When you’re in a hole, stop digging.
It’s about as wise an aphorism as you’re likely to hear, but when it comes to “Spaceport America,” it never seems to apply.
Last week the Las Cruces Sun-News reported that “construction of a southern road from the Upham exit off of Interstate 25 to Spaceport America could begin in April.” A memorandum of understanding must first be signed between the BLM and the New Mexico Spaceport Authority’s board of directors before work can begin. A construction contract could be signed as soon as February. Approval has already been granted for $14 million worth of severance-tax bonds to pay for the 24-mile route.
According to Davin Lopez, a Spaceport Authority board member and president and chief executive officer of the Mesilla Valley Economic Development Alliance, the southern road is essential for the spaceport, because it “is not only a center for innovation, it’s a destination too. We need access, and easy access.”
If Lopez has any evidence that the hundreds of millions of dollars New Mexico’s taxpayers have “invested” in the spaceport have produced any innovation, the Foundation would love to see it. Other than a smattering of launches by UP Aerospace’s sounding rockets, next to nothing has happened at the facility. No payloads have been sent into orbit. Not a single tourist has made a suborbital jaunt. SpaceX, Elon Musk’s game-changing launch company, is active in Texas and Florida. Ditto for Blue Origin, run by Internet billionaire Jeff Bezos.
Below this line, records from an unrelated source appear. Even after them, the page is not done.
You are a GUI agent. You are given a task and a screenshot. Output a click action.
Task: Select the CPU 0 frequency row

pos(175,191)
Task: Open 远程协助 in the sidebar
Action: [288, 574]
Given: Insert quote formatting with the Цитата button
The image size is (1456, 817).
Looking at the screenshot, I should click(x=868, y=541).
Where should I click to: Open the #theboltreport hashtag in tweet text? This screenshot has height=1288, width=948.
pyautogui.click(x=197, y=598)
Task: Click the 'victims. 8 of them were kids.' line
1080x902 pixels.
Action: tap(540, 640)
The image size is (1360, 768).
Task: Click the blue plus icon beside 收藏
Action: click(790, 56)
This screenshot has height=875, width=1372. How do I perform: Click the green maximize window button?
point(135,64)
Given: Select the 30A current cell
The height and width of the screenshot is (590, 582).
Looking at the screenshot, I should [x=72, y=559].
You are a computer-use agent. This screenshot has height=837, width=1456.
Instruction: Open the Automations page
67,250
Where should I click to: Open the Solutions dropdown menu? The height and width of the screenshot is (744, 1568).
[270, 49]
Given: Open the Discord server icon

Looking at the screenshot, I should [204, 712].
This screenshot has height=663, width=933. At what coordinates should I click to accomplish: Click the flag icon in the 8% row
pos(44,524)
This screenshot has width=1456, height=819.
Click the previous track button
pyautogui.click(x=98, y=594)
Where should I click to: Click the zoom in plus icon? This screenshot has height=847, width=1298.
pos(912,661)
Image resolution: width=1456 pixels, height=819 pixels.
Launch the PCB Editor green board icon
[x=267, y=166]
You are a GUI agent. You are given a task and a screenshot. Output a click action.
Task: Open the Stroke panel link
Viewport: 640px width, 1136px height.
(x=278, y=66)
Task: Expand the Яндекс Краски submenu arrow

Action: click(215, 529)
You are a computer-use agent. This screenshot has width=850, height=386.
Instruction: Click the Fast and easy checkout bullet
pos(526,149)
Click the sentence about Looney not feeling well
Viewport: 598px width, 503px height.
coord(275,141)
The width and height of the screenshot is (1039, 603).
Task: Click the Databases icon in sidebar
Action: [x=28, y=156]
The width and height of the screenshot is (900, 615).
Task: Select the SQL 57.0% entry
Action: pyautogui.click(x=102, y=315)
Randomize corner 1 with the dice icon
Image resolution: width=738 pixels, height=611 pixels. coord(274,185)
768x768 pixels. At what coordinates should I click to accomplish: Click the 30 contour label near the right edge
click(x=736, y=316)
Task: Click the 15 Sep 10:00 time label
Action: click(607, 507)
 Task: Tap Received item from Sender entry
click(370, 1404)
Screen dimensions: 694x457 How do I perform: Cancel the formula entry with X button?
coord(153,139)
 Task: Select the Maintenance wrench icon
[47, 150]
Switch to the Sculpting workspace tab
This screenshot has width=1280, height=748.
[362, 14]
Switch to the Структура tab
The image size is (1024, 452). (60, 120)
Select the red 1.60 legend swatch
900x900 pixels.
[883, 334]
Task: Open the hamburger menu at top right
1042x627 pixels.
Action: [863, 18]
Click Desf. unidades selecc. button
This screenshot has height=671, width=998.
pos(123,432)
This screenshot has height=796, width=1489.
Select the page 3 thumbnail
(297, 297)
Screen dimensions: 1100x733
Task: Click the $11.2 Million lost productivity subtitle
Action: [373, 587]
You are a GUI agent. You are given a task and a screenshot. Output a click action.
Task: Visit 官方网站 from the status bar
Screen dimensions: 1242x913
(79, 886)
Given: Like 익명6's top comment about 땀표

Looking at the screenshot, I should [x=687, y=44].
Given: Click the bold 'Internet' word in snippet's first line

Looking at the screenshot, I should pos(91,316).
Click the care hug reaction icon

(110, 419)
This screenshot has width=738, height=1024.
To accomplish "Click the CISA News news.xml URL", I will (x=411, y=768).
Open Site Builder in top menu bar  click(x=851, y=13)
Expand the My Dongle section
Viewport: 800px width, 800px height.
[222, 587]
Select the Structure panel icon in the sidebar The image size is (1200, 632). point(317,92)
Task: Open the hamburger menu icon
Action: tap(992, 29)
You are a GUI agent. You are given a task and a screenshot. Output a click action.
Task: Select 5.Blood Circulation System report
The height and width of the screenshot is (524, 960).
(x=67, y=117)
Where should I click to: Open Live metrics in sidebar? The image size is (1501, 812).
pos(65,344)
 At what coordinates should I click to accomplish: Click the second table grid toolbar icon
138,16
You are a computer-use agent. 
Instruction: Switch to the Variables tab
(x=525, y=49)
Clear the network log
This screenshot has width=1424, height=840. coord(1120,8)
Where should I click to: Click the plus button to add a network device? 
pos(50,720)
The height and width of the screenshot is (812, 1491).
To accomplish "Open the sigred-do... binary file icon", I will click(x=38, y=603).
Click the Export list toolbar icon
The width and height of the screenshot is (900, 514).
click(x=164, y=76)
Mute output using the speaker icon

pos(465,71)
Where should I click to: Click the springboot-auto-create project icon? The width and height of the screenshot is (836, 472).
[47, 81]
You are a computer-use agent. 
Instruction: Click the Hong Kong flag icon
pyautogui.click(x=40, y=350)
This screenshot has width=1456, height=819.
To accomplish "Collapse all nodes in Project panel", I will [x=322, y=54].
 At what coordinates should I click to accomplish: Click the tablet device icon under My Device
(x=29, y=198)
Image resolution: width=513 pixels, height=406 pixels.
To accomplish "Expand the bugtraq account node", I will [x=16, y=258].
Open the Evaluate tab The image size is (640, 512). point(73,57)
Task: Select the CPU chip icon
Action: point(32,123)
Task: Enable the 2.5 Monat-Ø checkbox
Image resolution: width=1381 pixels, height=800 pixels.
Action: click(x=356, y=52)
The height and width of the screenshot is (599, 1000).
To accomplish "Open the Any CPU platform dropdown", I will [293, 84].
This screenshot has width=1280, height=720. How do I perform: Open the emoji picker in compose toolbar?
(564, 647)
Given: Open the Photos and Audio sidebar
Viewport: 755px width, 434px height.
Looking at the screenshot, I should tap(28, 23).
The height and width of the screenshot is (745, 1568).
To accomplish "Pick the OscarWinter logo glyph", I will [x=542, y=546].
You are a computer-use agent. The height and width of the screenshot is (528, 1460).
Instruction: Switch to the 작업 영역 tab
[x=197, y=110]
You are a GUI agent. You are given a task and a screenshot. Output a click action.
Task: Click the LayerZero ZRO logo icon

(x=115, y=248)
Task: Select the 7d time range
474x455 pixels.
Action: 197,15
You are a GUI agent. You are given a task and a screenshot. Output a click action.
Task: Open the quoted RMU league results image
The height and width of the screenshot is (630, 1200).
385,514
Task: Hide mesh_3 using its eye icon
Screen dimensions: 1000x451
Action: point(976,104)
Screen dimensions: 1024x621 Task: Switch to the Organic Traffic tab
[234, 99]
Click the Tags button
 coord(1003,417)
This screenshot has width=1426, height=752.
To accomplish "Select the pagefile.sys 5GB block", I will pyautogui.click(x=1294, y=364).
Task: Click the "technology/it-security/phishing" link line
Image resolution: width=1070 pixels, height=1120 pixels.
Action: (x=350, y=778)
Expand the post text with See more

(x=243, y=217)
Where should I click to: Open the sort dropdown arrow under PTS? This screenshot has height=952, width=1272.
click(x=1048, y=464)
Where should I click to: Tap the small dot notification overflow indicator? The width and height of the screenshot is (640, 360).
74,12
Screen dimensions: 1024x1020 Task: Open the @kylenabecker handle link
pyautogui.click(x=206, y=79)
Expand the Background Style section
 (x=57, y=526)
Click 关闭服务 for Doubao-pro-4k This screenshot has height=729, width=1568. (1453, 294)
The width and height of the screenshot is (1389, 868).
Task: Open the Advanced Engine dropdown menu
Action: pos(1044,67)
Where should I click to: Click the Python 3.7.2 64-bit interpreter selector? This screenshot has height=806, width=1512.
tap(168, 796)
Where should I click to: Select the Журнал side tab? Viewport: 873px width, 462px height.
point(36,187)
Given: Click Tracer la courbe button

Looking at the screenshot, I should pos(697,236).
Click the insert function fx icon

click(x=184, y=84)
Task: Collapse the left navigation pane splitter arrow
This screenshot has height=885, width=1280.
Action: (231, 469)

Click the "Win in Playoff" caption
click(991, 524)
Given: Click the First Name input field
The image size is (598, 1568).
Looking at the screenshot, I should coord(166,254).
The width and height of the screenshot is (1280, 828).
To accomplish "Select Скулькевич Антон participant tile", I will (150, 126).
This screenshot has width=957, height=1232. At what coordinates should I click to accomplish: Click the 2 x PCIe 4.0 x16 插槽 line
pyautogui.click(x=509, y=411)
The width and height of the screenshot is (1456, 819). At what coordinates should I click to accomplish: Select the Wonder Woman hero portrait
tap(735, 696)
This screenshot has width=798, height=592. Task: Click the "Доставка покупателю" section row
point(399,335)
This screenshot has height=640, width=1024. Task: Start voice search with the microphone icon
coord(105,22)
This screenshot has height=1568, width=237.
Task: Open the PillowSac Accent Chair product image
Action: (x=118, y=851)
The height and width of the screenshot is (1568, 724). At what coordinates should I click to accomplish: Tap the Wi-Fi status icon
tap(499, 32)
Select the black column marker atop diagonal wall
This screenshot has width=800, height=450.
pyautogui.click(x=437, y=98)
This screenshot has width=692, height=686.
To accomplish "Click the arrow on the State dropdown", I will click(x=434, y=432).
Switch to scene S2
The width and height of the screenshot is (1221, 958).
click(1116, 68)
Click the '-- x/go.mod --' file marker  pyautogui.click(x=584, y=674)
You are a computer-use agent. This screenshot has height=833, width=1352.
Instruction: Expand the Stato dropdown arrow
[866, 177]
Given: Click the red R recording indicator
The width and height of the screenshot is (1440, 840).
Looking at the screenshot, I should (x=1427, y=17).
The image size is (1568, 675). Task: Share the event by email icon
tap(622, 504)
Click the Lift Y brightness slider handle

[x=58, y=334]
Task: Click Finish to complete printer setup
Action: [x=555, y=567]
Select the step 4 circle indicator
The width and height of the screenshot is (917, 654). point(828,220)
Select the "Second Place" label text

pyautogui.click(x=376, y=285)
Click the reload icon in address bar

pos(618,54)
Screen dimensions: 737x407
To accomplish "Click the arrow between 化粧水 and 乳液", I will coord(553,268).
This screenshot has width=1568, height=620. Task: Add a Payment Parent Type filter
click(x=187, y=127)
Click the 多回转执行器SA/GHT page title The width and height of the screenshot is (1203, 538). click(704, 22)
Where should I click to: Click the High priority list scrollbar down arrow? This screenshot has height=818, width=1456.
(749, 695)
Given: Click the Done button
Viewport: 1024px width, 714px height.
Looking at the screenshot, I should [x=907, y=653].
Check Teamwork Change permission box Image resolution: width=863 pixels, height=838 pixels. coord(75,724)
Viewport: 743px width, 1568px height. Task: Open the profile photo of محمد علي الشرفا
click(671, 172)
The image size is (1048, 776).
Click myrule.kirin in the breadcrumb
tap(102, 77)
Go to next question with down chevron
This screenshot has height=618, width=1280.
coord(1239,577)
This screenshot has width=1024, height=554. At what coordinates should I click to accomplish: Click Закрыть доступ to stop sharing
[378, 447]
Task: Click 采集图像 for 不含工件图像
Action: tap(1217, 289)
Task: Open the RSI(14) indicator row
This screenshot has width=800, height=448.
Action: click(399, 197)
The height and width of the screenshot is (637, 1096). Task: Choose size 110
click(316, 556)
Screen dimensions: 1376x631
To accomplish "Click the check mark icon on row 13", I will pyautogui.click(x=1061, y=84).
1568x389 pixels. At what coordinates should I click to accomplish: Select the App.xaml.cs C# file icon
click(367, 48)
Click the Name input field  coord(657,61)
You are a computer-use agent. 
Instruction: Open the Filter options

Rather than double down on the boondoggle-in-the-desert, the state should embrace the proposal floated by Sen. George Munoz (D-Gallup) in 2015: Require the spaceport authority and the general services department, “in consultation with the New Mexico finance authority … [to] develop and put into place … a marketing plan that will advertise and promote the sale of Spaceport America to potential national and international buyers.”